The Reporter (Lansdale, PA)

Positive COVID test result announced at Penn State

- By Rich Scarcella

Penn State announced Thursday that its first athlete had tested positive for COVID-19 since voluntary sports workouts began. The athlete was not identified.

Yet Nittany Lions linebacker Ellis Brooks didn’t sound very concerned. He couldn’t wait for the beginning of the Nittany Lions’ walk-through football practices Friday.

“Man, I’m super excited,” Brooks said. “This has been the longest I’ve been without football since high school. I know everybody is really looking forward to it.

“I know they’re working out the specifics and the details of everything, but I’m sure our athletic staff and our medical staff have a great plan for us to go in there and get some good work in.”

Brooks, a junior, spent the last two seasons as the No. 2 middle linebacker behind Jan Johnson.

He’s carrying great anticipati­on for the 2020 season, when he’s expected to battle Jesse Luketa, one of his roommates, for the job.

“I feel like I was very productive when I was on the field (the last two seasons),” Brooks said. “I got a chance to show what I can do.”

Starting Friday, Penn State and other college football teams will be able to have walk-throughs six hours a week, along with eight hours of weight training and conditioni­ng and six hours of meetings.

That’s expected to lead to the start of Penn State’s preseason practice on Aug. 7, as long as the spread of the coronaviru­s remains relatively under control in Pennsylvan­ia and Centre County.

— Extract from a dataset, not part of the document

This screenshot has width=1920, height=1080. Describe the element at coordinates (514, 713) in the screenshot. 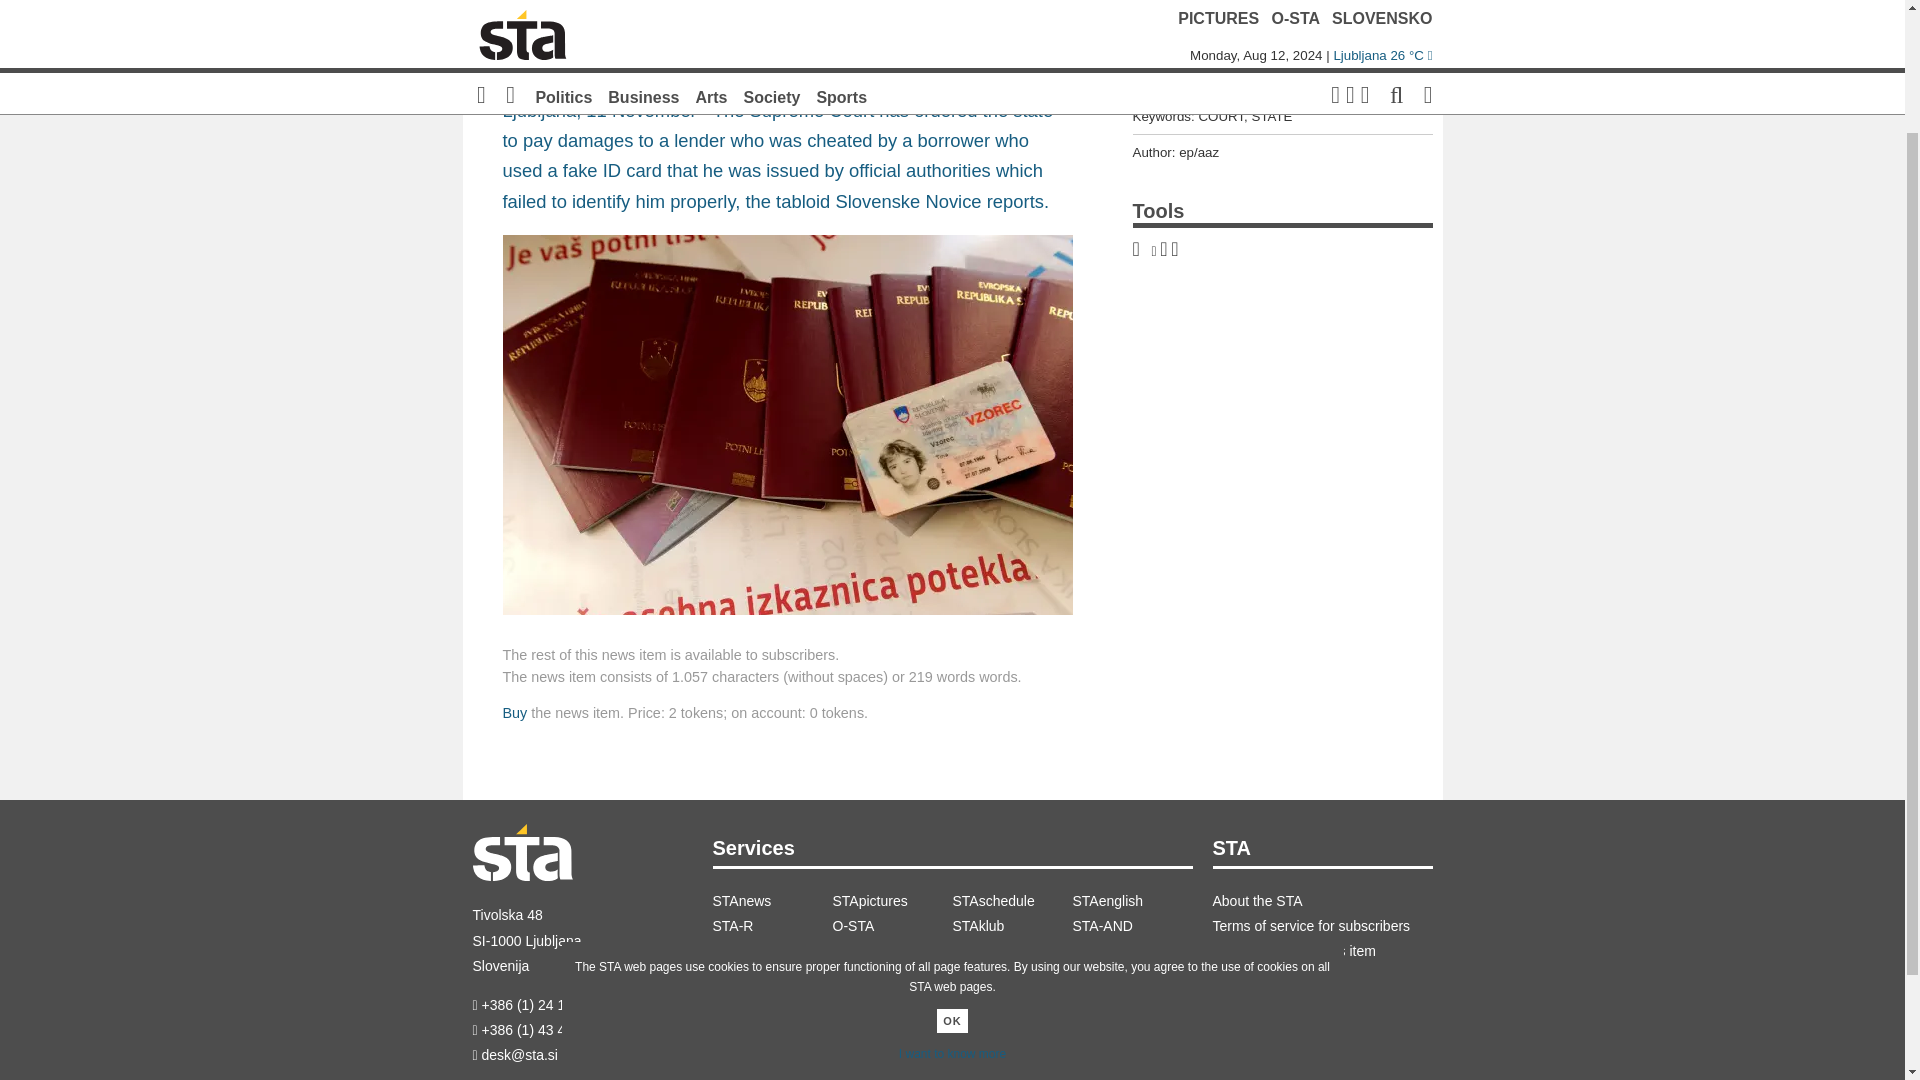

I see `Buy` at that location.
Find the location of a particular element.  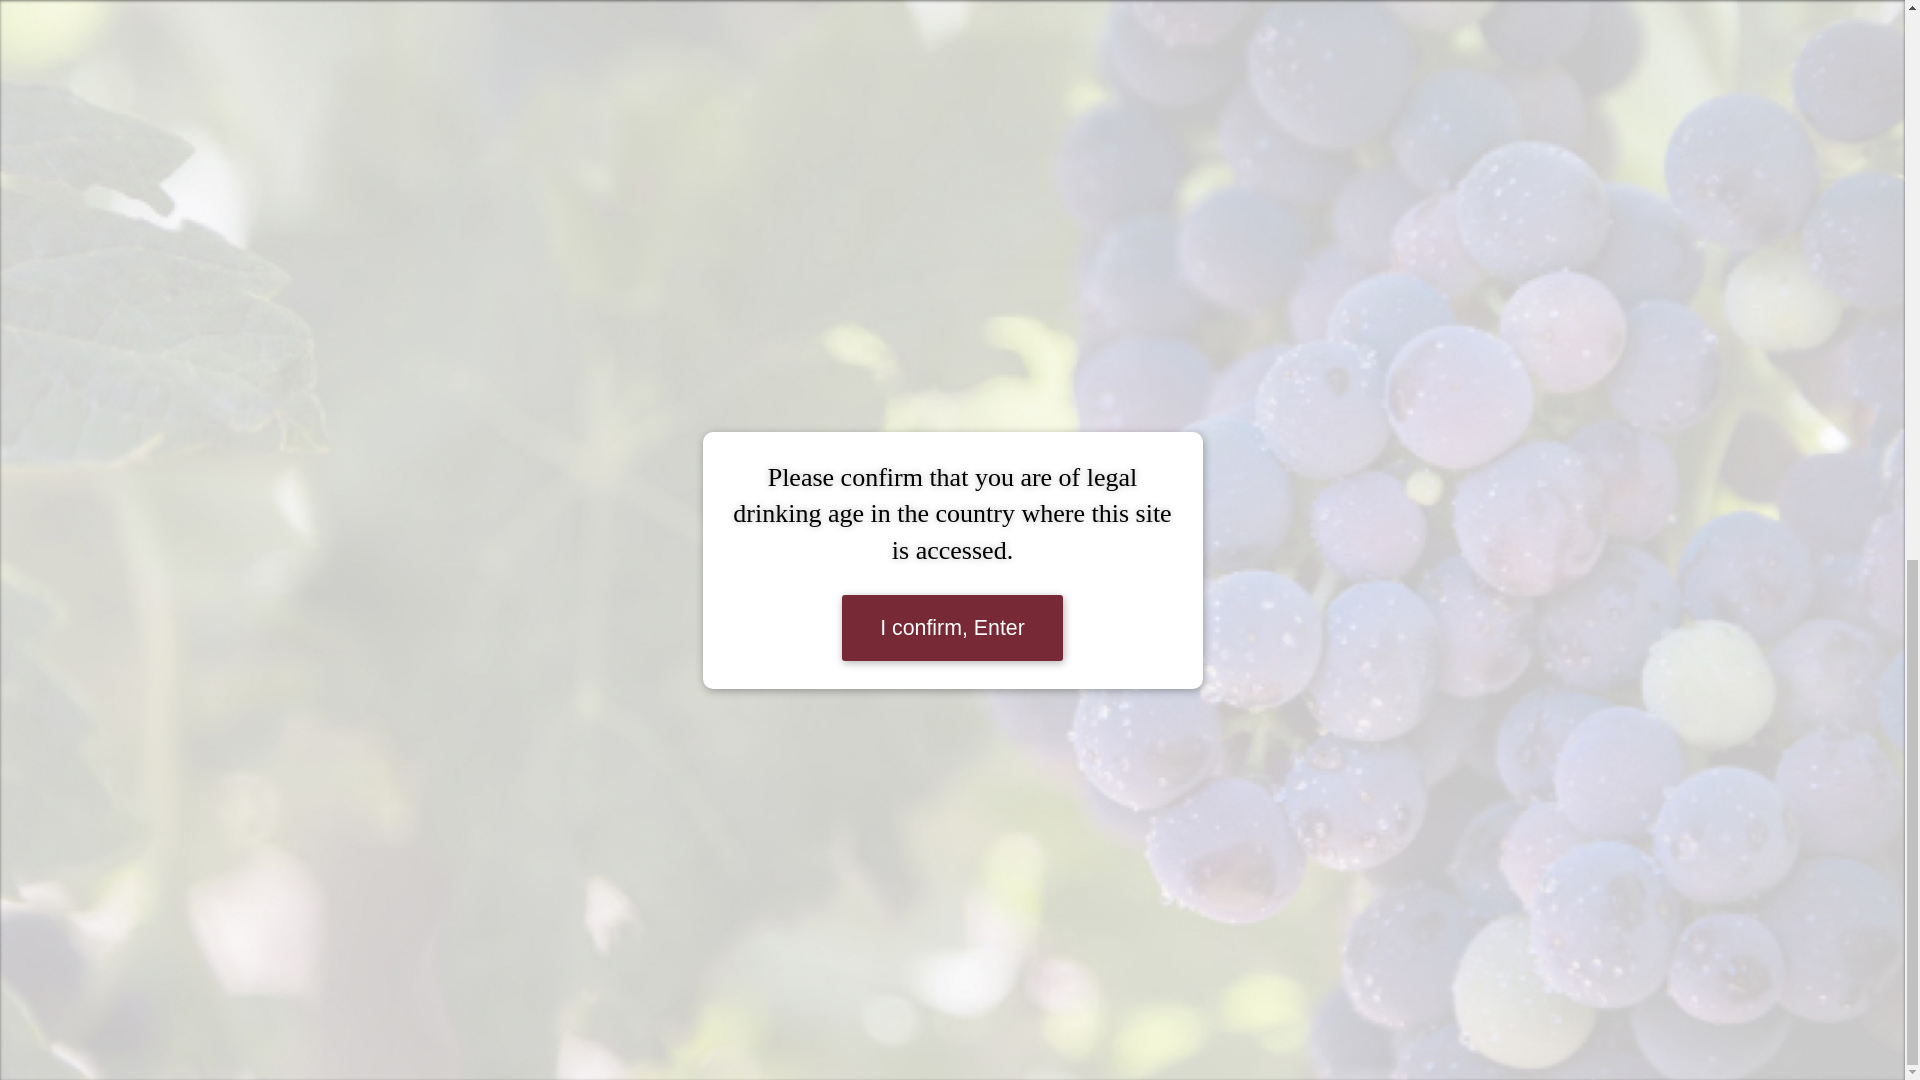

Portfolio is located at coordinates (810, 879).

As of Wednesday, Centre County has had 299 cases since March. The unidentifi­ed athlete’s case was the first one reported in the 16802 zip code for the University Park campus. It was not clear which sport the athlete plays or whether he or she was symptomati­c.

Penn State athletes in football, men’s basketball, women’s basketball, men’s soccer, women’s soccer and women’s volleyball have returned to campus.

Penn State issued its most recent COVID-19 update last week and said it had conducted 178 tests with no positive results and 31 pending.

“As part of the protocols establishe­d in the return to campus plan by the Penn State Athletics medical staff and in consultati­on with University, local and national officials and guidelines,” an athletic department statement read, “individual­s with a positive test have been put into isolation for 14 days and will be retested at that point.

“In addition to isolation, contact tracing procedures have been implemente­d, which includes quarantine and testing for those individual­s who might have been exposed, even if asymptomat­ic.”

Penn State’s athletic department will continue to report test results every other Wednesday. The next one is scheduled for July 29.

Brooks said he has faith in the protocols and precaution­s that Penn State officials have set up. Football players are wearing masks during their workouts, he said.

“It’s a great system in place,” he said. “It’s really not too much out of the way other than working out with a mask on. That’s probably the biggest change. Other than that, it really hasn’t been too crazy other than the way 2020 has been.”